[Collected data]
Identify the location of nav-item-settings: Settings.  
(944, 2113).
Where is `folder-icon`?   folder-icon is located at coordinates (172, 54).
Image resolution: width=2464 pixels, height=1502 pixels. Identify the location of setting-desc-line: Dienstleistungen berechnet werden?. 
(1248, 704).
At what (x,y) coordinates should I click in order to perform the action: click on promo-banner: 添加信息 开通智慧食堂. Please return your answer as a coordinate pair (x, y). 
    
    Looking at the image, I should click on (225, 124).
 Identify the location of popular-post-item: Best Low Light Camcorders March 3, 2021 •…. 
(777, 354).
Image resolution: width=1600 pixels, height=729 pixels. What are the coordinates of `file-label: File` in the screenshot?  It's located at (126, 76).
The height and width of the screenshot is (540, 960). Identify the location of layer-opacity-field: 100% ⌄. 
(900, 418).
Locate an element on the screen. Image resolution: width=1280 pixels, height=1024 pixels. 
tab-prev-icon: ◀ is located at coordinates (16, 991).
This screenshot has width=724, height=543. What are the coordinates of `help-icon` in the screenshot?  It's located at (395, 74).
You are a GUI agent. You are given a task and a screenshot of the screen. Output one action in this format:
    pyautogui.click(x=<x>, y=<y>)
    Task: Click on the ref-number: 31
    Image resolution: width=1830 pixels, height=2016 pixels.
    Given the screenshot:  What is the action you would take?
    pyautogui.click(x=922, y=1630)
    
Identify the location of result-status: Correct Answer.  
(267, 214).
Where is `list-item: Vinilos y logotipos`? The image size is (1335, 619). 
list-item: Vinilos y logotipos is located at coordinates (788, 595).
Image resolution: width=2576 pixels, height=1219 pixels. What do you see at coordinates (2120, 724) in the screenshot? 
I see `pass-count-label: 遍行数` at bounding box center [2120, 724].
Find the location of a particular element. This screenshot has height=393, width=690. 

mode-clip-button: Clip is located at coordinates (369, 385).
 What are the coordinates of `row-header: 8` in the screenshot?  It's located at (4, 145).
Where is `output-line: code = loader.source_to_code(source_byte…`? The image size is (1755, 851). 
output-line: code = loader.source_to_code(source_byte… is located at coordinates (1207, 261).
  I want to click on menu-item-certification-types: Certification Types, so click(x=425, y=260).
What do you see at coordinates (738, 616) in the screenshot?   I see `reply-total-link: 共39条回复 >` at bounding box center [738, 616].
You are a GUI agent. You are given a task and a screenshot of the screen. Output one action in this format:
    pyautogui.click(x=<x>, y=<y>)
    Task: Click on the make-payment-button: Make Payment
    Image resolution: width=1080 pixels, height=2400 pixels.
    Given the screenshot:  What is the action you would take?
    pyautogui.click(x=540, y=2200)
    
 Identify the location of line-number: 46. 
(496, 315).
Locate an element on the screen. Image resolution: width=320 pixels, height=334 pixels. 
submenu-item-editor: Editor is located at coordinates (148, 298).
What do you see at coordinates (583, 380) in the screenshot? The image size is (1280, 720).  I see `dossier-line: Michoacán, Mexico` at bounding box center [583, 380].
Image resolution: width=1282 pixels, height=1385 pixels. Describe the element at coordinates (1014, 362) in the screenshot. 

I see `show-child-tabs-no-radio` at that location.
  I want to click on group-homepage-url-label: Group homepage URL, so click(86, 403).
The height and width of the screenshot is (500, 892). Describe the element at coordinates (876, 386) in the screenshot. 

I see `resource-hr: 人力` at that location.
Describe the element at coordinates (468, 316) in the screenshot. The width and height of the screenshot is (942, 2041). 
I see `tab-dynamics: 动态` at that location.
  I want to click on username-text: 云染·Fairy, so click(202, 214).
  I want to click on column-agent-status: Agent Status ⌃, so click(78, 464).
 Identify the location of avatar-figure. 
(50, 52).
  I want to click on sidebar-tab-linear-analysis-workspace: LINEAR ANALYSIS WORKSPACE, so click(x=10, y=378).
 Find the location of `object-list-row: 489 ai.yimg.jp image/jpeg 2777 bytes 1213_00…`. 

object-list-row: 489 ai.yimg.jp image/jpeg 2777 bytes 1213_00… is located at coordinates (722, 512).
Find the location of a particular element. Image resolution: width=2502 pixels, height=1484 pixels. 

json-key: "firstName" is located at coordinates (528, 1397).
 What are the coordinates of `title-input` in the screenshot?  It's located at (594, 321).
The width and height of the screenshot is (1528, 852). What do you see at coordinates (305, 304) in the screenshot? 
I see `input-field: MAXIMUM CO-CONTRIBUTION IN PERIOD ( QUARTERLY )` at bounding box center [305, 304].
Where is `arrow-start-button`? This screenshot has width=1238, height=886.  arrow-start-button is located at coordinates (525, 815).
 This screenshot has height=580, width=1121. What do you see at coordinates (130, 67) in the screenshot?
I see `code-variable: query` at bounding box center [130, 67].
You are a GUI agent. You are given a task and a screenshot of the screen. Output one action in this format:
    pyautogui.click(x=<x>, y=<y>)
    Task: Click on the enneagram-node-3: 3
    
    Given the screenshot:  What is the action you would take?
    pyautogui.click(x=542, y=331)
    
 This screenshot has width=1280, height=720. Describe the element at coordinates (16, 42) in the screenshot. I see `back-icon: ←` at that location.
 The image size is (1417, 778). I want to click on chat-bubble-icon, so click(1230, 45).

**Exercise**
Copy the records word for word, from their first line up to and including the line that contains "tab-prev-icon: ◀ is".

**Response for this exercise**
Identify the location of nav-item-settings: Settings.  
(944, 2113).
Where is `folder-icon`?   folder-icon is located at coordinates (172, 54).
Image resolution: width=2464 pixels, height=1502 pixels. Identify the location of setting-desc-line: Dienstleistungen berechnet werden?. 
(1248, 704).
At what (x,y) coordinates should I click in order to perform the action: click on promo-banner: 添加信息 开通智慧食堂. Please return your answer as a coordinate pair (x, y). 
    
    Looking at the image, I should click on (225, 124).
 Identify the location of popular-post-item: Best Low Light Camcorders March 3, 2021 •…. 
(777, 354).
Image resolution: width=1600 pixels, height=729 pixels. What are the coordinates of `file-label: File` in the screenshot?  It's located at (126, 76).
The height and width of the screenshot is (540, 960). Identify the location of layer-opacity-field: 100% ⌄. 
(900, 418).
Locate an element on the screen. Image resolution: width=1280 pixels, height=1024 pixels. 
tab-prev-icon: ◀ is located at coordinates (16, 991).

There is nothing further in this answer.